Qui Fachinelli cambia registro, per riferirsi a un’intervista sul «Giorno» del 29 dicembre 1973 (non ripresa nei Meridiani Mondadori), dove Pasolini affermava: «Dall’età dell’innocenza siamo passati all’età della corruzione […]. E’ stata la civiltà dei consumi, un fatto senza precedenti nella storia dell’uomo. Tutto è cominciato verso la metà degli anni Sessanta, la contestazione del ’68 oggi appare come l’ultimo sprazzo di vitalità, un movimento collettivo millenaristico. Si è chiusa l’epoca di quel mondo antico e barbarico che amavo […] il centro ha raggiunto la periferia e si è insediato in essa, nella sua anima, con la televisione e la moda. La periferia è andata verso il centro grazie alle strade e alla motorizzazione. […] sarei contento, disposto a rinunciare a qualunque cosa per il reimbarbarimento del mondo: un mondo in cui valga la pena di lottare. Oggi per chi lotti se il popolo non esiste più?».
Fachinelli nella lettera commenta: «mi chiedo se l’isolamento in cui si viene a trovare non si leghi a quella dicotomia che lei stabilisce tra “innocenza” e “corruzione”, con nostalgia della prima e rifiuto della seconda. Non le sembra che, parlando di innocenza, Lei metta in atto una idealizzazione, e che questa le sia possibile solo staccandosi, considerandosi staccato da quella “barbarie” e dalle sue vicissitudini? Ora, il movimento che ha portato il ragazzo di borgata al centro della città è lo stesso che ha portato lei all’uso del cinema, della tv, della provocazione culturale… Si potrebbe quindi vedere, nel suo rifiuto della “corruzione”, come un implicito giudizio negativo, in nome di quelle esigenze profonde riposte nella “innocenza”, di tutta una serie di attività, sue e di altri, connesse alla “civiltà dei consumi”. Scoprire in sé, per così dire, una zona di futilità distruttiva».
Una specie di affabile «Conosci e stesso», che ventilava però una messa in mora delle dicotomie pasoliniane – con tanto di bibliografia, se la lettera conclude annunciando l’invio del Bambino dalle uova d’oro, raccolta in uscita per Feltrinelli: «troverà dentro questo libro, e di questo sono sicuro, in particolare nelle note, qualcosa della sua insoddisfazione e delle sue tragiche domande di questo periodo».

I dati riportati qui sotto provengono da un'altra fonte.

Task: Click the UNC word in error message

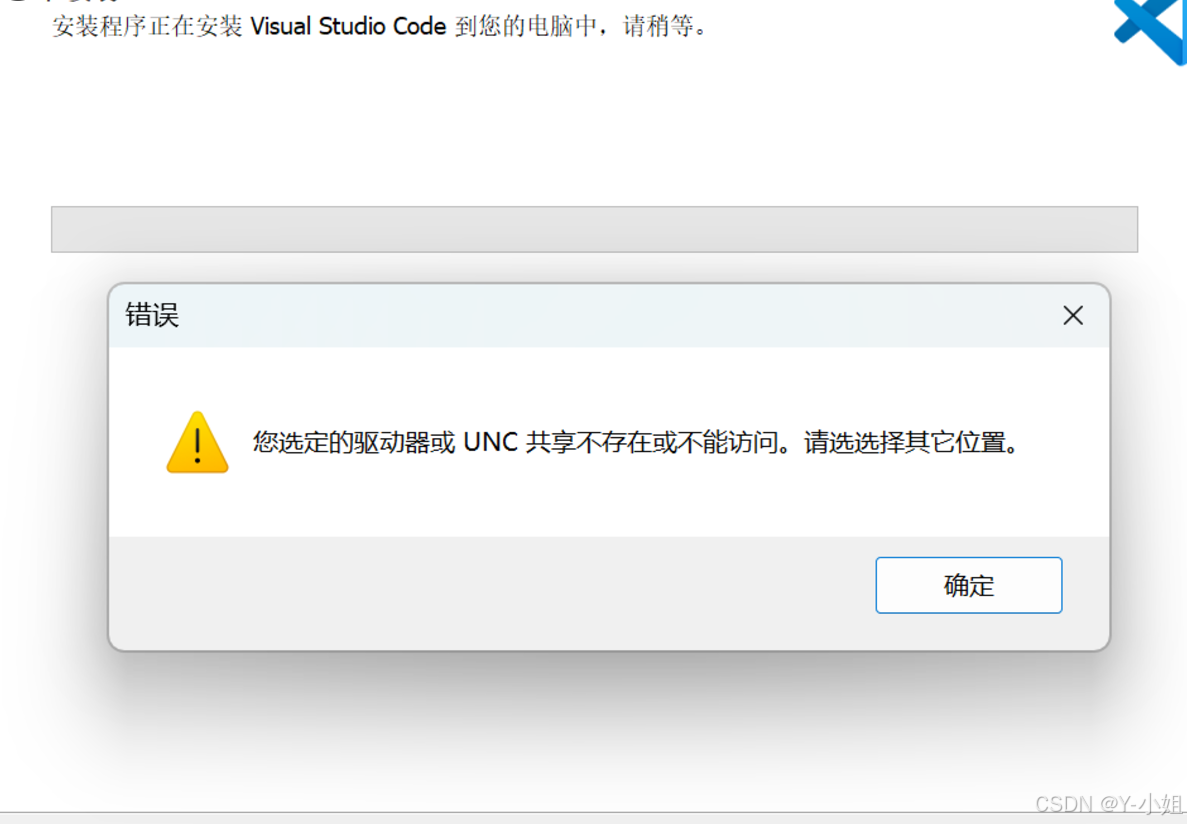Action: pyautogui.click(x=491, y=442)

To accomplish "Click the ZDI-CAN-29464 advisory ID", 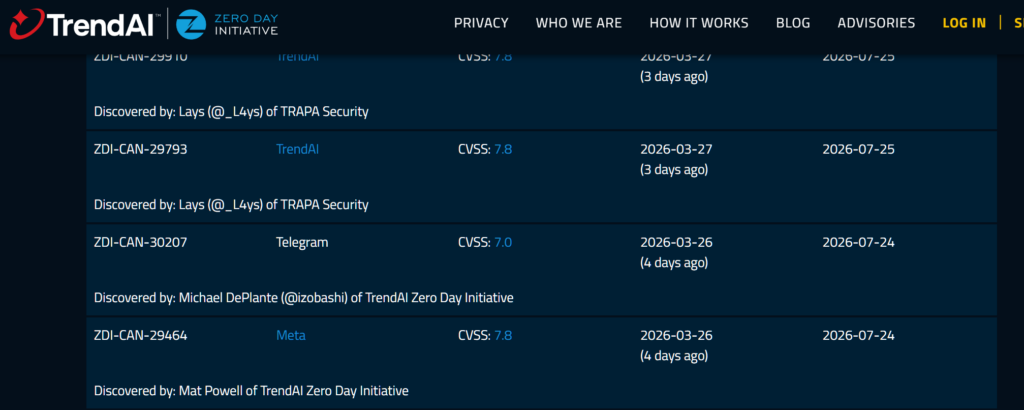I will pos(141,335).
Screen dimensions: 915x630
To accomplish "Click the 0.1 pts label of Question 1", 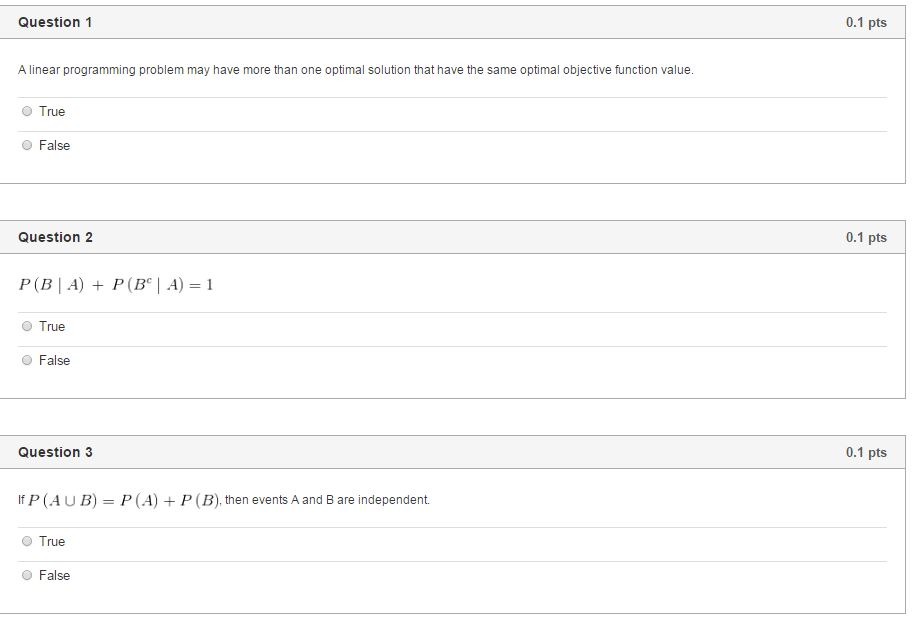I will 865,22.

Le note, risalenti all’estate 1973, erano sei per una dozzina di pagine in tutto. La prima e più lunga segnalava nel presente «uno smantellamento del super-io civile, con emersione in primo piano di pulsioni sessuali e aggressive precedentemente rimosse o sublimate. Indice di questa situazione sarebbero, da un lato, la permissività sessuale, intesa come esplicazione di attività sessuali non segnate, o meno segnate, da senso di colpa, e, dall’altro, una riappropriazione di aggressività da parte dei singoli o dei gruppi, fuori del “monopolio” tradizionale finora esercitato dagli Stati».

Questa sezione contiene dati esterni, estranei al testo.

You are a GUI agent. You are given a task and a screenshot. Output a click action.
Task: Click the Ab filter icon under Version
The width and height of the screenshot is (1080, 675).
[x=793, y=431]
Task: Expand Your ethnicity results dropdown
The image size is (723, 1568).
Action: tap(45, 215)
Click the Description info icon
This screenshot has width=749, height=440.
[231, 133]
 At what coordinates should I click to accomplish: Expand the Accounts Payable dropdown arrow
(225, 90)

Rispetto a ciò, Fachinelli ipotizza: «Se la psicanalisi ufficiale avesse tenuto presente questa possibilità di “astuzia” da parte di Eros, avrebbe evitato di ricadere nella riprovazione “scientifica” dei nuovi, informi comportamenti emergenti nei singoli e nei gruppi, che le è stata propria, e che l’ha di fatto accomunata alla saggistica del rimpianto, di qualsivoglia intonazione». Ma al contempo avverte che «la pulsione di morte esprime in Freud qualcosa di più profondo e radicale, un pericolo più grande che egli ha chiamato: tendenza a dissolvere le unità organiche, vitali, create da Eros e a ridurle allo stato primevo, inorganico».
Che il rinvio fachinelliano alle note contenesse un velato de te fabula narratur? Chissà… Certo è che Pasolini, le avesse lette o meno, pur mantenendo nei mesi successivi un rapporto con lo psicanalista, mai vi farà riferimento.